----- Extracted information

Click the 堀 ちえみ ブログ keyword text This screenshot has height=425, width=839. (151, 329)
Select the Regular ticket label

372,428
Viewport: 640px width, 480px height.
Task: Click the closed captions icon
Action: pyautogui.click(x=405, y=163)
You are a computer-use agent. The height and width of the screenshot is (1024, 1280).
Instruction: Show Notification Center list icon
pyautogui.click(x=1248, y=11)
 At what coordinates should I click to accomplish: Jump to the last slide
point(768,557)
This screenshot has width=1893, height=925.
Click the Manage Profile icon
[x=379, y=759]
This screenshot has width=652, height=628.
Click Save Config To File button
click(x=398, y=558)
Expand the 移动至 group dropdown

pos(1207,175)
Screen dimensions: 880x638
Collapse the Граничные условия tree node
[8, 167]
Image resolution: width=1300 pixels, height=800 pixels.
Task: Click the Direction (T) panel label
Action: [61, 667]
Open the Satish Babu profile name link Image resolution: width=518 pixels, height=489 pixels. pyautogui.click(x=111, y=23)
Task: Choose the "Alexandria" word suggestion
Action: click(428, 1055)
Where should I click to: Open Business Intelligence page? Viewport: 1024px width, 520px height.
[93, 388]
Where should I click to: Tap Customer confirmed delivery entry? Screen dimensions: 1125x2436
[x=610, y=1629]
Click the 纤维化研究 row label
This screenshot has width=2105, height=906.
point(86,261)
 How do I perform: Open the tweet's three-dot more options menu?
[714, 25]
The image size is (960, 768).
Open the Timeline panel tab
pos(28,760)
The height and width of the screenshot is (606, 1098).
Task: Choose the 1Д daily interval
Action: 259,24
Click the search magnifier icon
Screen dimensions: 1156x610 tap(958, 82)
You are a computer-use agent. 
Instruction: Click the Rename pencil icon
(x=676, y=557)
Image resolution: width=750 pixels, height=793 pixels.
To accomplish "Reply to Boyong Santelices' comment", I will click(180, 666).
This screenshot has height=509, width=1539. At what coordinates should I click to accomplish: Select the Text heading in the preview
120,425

----------

* **What the exercise asks**
Only a number is wanted here: how many lines of the records above hold the word "agent".

* **Answer section**
2